What to work on - Return the listing word for word, from its first line down through the line containing "This screenshot has", including both ends.

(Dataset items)
====
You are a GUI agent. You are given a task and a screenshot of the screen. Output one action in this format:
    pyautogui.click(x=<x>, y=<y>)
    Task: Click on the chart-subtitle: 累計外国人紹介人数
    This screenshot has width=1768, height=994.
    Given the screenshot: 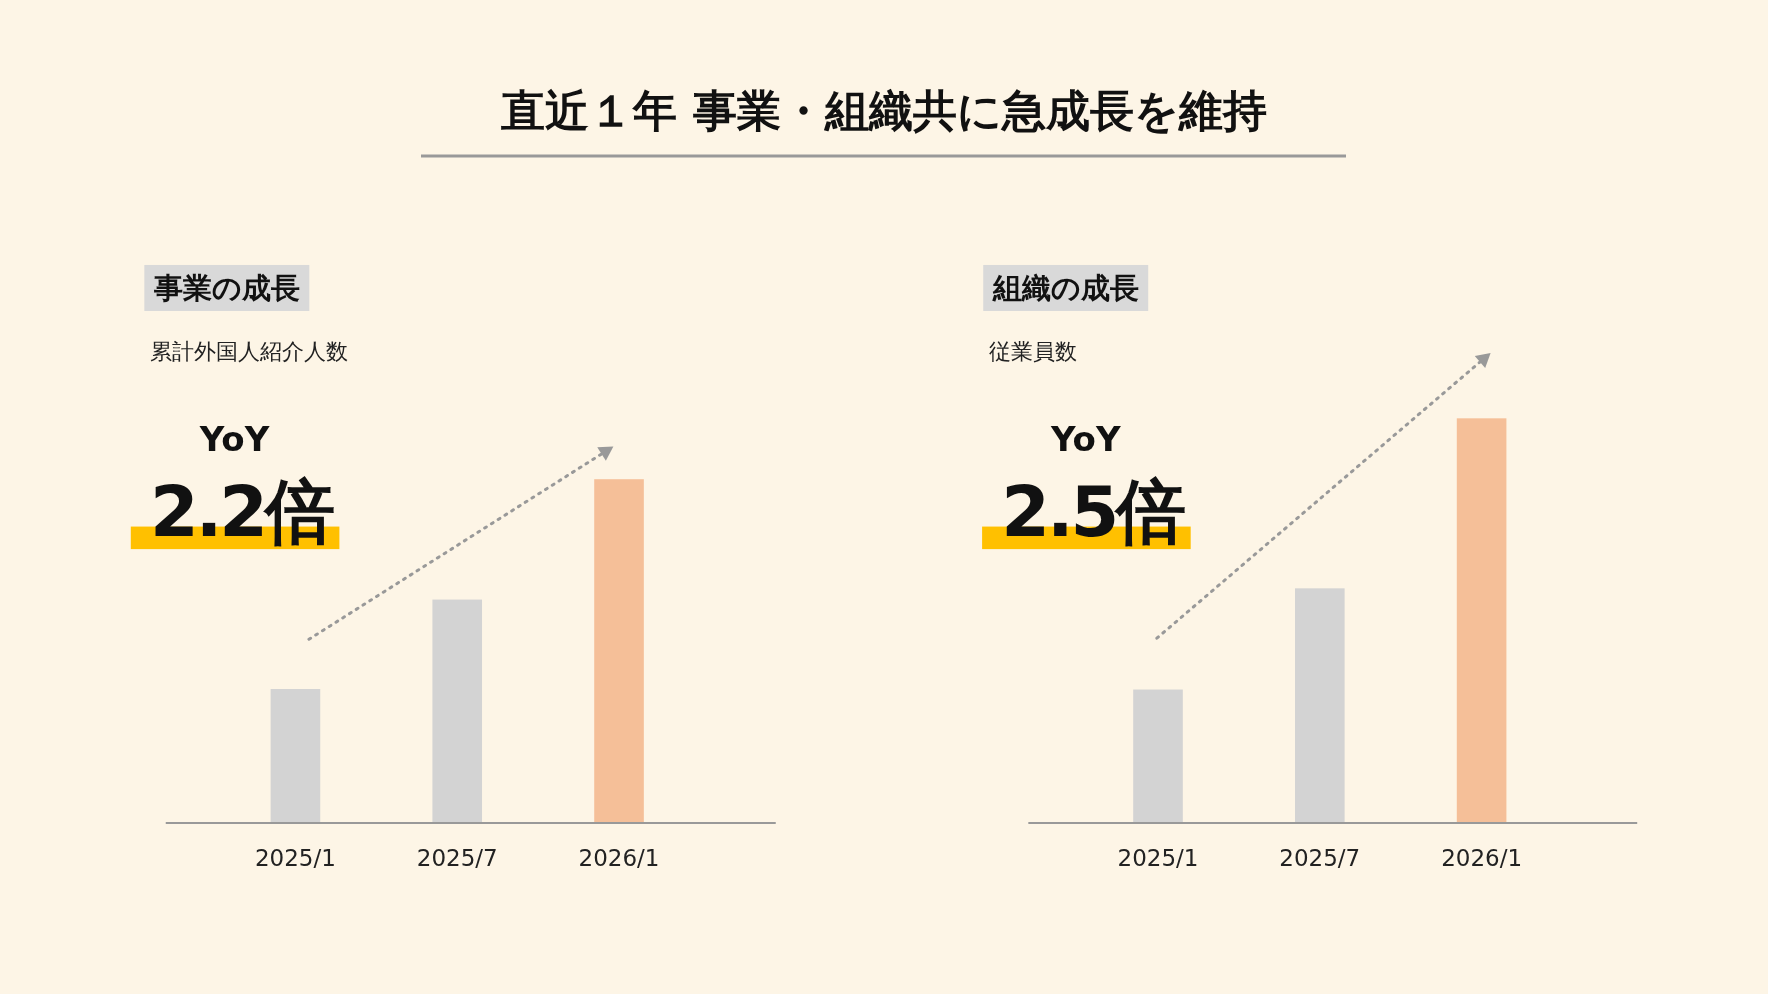 What is the action you would take?
    pyautogui.click(x=250, y=351)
====
Solution to this problem -
You are a GUI agent. You are given a task and a screenshot of the screen. Output one action in this format:
    pyautogui.click(x=<x>, y=<y>)
    Task: Click on the chart-subtitle: 累計外国人紹介人数
    This screenshot has width=1768, height=994.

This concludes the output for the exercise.